Laporan itu menemukan bahwa delapan universitas negeri di Hong Kong dikelola oleh orang-orang yang memiliki pandangan yang disukai oleh Beijing setelah pemberlakuan undang-undang itu pada tahun 2020. Sejak saat itu, pejabat universitas telah meningkatkan tindakan tegas terhadap serikat mahasiswa dan melarang simbol atau acara yang dianggap mempromosikan nilai-nilai pro-demokrasi.
“Pejabat universitas telah menghukum mahasiswa yang melakukan penggalangan massa dan unjuk rasa damai, serta menyensor secara luas publikasi, komunikasi, dan acara mahasiswa,” ungkap laporan itu.
Pada tahun 2019, Partai Komunis Tiongkok (PKT) mengusulkan rancangan undang-undang ekstradisi yang dapat berpotensi memungkinkan tersangka Hong Kong dikirim ke Republik Rakyat Tiongkok (RRT) untuk diadili. Kemarahan atas usulan itu menyebabkan unjuk rasa berskala besar yang menjadi gerakan anti-PKT dan pro-demokrasi yang lebih luas.
PKT menanggapinya dengan memberlakukan undang-undang keamanan nasional melalui penerbitan dekrit, yang memastikan para pemimpin kota yang pro-Beijing dapat menghadapi apa yang PKT anggap sebagai tantangan terhadap otoritasnya.
Mengingat banyaknya mahasiswa dan akademisi yang terlibat dalam unjuk rasa pada tahun 2019, salah satu prioritas Beijing setelah undang-undang itu diterapkan adalah untuk “memberlakukan kontrol ideologis” terhadap universitas, demikian ungkap Maya Wang.
“Menurunnya kebebasan akademis di universitas-universitas Hong Kong merupakan bagian dari upaya Beijing untuk memaksakan kontrol ideologis atas seluruh kota itu,” ungkapnya.
Mahasiswa dan akademisi yang diwawancarai untuk laporan itu mengatakan penyensoran mandiri merupakan hal yang umum terjadi, terutama pada berbagai topik sosial politik yang terkait dengan RRT dan Hong Kong.
“Mereka melakukan hal ini saat mengekspresikan diri mereka di ruang kelas, saat menulis dan meneliti artikel akademis, dan saat mengundang pembicara untuk konferensi akademis,” ungkap laporan itu, sembari menambahkan bahwa akademisi yang mengajar urusan terkini Hong Kong dan Tiongkok merasa “sangat rentan.”
Dalam beberapa kasus, pejabat universitas telah meminta akademisi di bidang ilmu sosial untuk berhenti menawarkan mata kuliah tentang berbagai topik yang dianggap sensitif oleh Beijing.

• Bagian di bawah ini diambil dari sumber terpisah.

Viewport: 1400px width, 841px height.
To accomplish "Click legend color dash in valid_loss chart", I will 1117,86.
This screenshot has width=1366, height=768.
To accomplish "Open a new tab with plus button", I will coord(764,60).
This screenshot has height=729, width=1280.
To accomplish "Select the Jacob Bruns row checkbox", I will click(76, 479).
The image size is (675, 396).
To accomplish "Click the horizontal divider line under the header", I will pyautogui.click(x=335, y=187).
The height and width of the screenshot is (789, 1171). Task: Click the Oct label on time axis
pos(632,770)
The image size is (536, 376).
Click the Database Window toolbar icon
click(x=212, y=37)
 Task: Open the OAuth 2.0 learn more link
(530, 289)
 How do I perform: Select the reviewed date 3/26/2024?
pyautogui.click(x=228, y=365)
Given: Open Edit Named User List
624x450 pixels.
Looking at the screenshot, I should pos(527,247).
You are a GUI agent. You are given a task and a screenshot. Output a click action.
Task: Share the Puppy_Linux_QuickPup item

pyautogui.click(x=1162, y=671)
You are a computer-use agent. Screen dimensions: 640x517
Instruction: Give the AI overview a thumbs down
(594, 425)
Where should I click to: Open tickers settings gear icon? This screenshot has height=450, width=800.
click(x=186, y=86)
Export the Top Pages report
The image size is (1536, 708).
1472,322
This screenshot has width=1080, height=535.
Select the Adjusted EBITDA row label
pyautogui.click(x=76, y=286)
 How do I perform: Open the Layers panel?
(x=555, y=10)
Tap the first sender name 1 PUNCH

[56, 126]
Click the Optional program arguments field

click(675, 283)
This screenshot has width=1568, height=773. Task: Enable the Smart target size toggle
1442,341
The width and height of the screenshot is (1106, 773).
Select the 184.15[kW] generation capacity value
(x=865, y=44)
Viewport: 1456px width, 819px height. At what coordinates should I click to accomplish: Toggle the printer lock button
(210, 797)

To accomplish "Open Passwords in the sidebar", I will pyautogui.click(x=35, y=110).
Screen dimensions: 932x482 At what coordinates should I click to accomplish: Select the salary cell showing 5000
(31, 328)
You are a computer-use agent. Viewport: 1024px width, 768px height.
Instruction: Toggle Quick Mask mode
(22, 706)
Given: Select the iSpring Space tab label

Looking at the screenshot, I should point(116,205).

Akademisi lainnya menghadapi penyensoran yang diberlakukan oleh administrator universitas atau penerbit akademis.
Beberapa akademisi mengatakan maraknya penyensoran mandiri akan mengurangi pemahaman terhadap dinamika di Tiongkok.
“Hong Kong selalu menjadi ruang penting yang memberikan wawasan kepada masyarakat internasional tentang apa yang terjadi di Hong Kong dan Tiongkok secara lebih luas, tetapi ruang itu kini menghilang dengan cepat,” ungkap Lokman Tsui, seorang peneliti di Citizen Lab, University of Toronto di Kanada dan mantan profesor jurnalisme di Chinese University of Hong Kong.
Dengan manajemen universitas yang dipenuhi pendukung Beijing, para administrator telah bekerja sama dengan otoritas RRT dan Hong Kong untuk mengganggu, mengintimidasi, dan menyingkirkan akademisi yang menyuarakan pendapat berbeda, demikian menurut laporan itu.
“Pemerintah melakukan hal itu dengan mencemarkan nama baik dan mengintimidasi para akademisi yang dianggap memiliki pandangan liberal atau pro-demokrasi di media milik negara dan menolak atau tidak menerbitkan visa bagi akademisi asing yang mengungkapkan opini semacam itu,” tulis laporan itu.
Human Rights Watch dan Hong Kong Democracy Council mengatakan upaya Beijing untuk “membersihkan” universitas telah menyebabkan “harmonisasi” opini di kalangan akademisi di Hong Kong.
Beberapa universitas di Hong Kong memiliki proyek penelitian bersama dan program pertukaran dengan universitas di luar negeri, dan universitas asing harus menyadari penindasan yang sedang terjadi, demikian ungkap Maya Wang.
“Universitas asing seharusnya menghindari upaya untuk mengangkat aktor-aktor represif dan menyediakan beasiswa atau fellowship kepada mahasiswa dan akademisi Hong Kong yang terancam untuk memastikan mereka dapat terus melakukan penelitian di luar Hong Kong tanpa adanya rasa takut,” ungkapnya.